[Durham INC] Column: Durham County should stand firm on lake boundary (Herald-Sun)

John Schelp bwatu at yahoo.com
Mon Oct 12 07:20:26 EDT 2009


Column: Durham County should stand firm on lake boundary
By William Schlesinger, emeritus professor of Duke's Nicholas School of the Environment, Herald-Sun, 12 Oct 2009

On Monday, the Durham Board of County Commissioners faces a critical decision on whether to move the watershed boundaries protecting Jordan Lake from development based on data provided by a privately commissioned survey.

During my tenure as professor and dean at the Nicholas School of the Environment at Duke University, I became familiar with the many environmental issues facing the Triangle community's water supply reservoirs, including Jordan Lake. Pollution in Jordan Lake has exceeded water quality standards for years despite being the primary drinking water supply for the communities of Cary, Apex, Morrisville and Chatham County, as well as the future water supply for Durham. Recently, the state adopted a nutrient management strategy to begin the long process of cleaning up the lake. 

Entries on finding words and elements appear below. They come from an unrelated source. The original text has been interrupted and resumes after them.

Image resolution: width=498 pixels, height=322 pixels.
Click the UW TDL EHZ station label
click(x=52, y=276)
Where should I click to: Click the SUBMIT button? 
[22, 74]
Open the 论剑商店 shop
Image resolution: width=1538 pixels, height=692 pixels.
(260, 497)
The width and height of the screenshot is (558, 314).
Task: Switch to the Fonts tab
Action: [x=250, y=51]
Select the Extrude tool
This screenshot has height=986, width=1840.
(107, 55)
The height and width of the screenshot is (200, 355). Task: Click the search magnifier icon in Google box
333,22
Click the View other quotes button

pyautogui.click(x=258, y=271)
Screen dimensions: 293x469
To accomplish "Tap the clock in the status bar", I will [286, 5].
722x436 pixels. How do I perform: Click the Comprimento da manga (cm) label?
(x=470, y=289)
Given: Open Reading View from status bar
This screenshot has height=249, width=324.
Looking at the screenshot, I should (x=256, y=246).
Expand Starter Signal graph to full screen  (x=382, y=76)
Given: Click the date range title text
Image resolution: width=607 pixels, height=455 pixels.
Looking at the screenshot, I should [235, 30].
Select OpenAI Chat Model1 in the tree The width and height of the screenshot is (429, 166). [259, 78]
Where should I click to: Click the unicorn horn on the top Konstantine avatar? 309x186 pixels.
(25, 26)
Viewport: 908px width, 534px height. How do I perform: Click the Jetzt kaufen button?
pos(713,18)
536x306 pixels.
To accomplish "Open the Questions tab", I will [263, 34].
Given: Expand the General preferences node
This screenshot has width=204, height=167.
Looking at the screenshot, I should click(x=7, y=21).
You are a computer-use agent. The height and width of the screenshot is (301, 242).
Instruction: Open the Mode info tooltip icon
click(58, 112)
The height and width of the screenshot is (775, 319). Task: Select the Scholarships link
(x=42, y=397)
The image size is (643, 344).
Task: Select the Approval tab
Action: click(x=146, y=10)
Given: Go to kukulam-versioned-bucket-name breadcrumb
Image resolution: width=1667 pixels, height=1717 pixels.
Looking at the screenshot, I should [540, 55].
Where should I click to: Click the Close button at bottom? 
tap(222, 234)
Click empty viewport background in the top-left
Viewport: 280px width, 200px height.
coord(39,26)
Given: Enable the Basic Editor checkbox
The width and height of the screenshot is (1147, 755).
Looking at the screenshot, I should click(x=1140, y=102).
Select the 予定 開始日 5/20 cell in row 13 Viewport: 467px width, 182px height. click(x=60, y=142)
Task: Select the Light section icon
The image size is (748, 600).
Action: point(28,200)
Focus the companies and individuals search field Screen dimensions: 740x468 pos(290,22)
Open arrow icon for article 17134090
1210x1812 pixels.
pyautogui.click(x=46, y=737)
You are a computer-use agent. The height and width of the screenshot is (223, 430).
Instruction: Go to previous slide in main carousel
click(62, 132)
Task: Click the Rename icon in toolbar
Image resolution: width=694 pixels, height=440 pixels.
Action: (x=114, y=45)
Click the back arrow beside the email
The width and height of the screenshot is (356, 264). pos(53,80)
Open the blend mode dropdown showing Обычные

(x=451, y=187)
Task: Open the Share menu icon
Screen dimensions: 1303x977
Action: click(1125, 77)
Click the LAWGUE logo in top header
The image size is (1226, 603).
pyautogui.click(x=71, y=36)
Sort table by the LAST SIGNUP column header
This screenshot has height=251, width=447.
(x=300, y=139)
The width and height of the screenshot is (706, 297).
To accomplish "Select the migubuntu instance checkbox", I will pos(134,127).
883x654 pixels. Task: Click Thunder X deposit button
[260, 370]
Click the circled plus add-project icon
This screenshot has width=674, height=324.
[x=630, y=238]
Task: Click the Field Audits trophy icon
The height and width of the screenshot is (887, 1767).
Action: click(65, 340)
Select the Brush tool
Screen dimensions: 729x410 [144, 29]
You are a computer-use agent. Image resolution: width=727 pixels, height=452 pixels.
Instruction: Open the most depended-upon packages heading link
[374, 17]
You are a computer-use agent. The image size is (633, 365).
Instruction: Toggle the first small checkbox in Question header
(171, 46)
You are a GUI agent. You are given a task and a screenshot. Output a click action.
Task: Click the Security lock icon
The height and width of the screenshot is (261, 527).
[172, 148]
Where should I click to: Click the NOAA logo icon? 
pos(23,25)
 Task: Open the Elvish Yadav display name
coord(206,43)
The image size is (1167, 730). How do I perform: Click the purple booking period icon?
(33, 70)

For the Board of County Commissioners to take a step backwards now by reducing the watershed boundaries around the lake would be a costly mistake for the community. The Board of County Commissioners should decline to change the watershed boundary and show that Durham County is committed to protecting Jordan Lake. It should convene a panel of scientific experts on water quality to advise the county on watershed boundaries that protect the region's precious drinking water supplies. 

The primary threat to Jordan Lake's health comes from excessive nutrient pollution caused by runoff from development. Nutrient pollution results in algal blooms that are harmful to aquatic life and increase the community's costs of treating drinking water. To protect the lake, watershed boundaries must restrict the intensity of development close to the lake's boundary. 

If adopted, the changes, based on a survey commissioned by a private landowner and developer, would decrease the restrictions on development in the most polluted part of the lake. The private developer's survey results would reduce the lake's one-mile critical area boundary by more than 100 acres of the watershed along the most polluted arm of the lake, along the Upper New Hope Creek. 

Such a new boundary based on the developer's survey would allow several parcels now in the current protected area around the lake and owned by the private development company to be developed for high-density use. Portions of the property outside of the current boundary area are already eligible for such development. 

A survey by a public interest group using different methods showed that the same boundary could be moved further up the upper New Hope arm of Jordan Lake, which would increase the area protected from high-density uses. 

Responsible local governments are stewards of the community's environmental resources, especially water supplies like Jordan Lake upon which everyone depends. Any changes in watershed boundaries and zoning restrictions should be based on sound science and not on developers' desires to use Jordan Lake as an amenity to attract buyers. Local government should not delegate their responsibility to protect water quality to private interests. 

The state Division of Water Quality has delegated the responsibility for determining the location of boundaries that protect drinking water reservoirs to local governments without any clear guidance about how to do so. Ultimately, the state's Division of Water Quality must provide clear science-based guidance to local governments for how to determine the upper reaches of a reservoir in North Carolina's relatively flat Piedmont. In the absence of such guidance, the Board of County Commissioners should seek advice of the scientific community about the appropriate way to determine the lake's boundary before even considering changing it. 

Durham County ought to be upholding more stringent environmental restrictions near Jordan Lake and using methods that are protective of our communal water supply in drawing watershed boundaries. Reducing protections jeopardizes drinking water supplies not only for Durham's future but also for many of Durham's neighbors who currently rely upon Jordan Lake.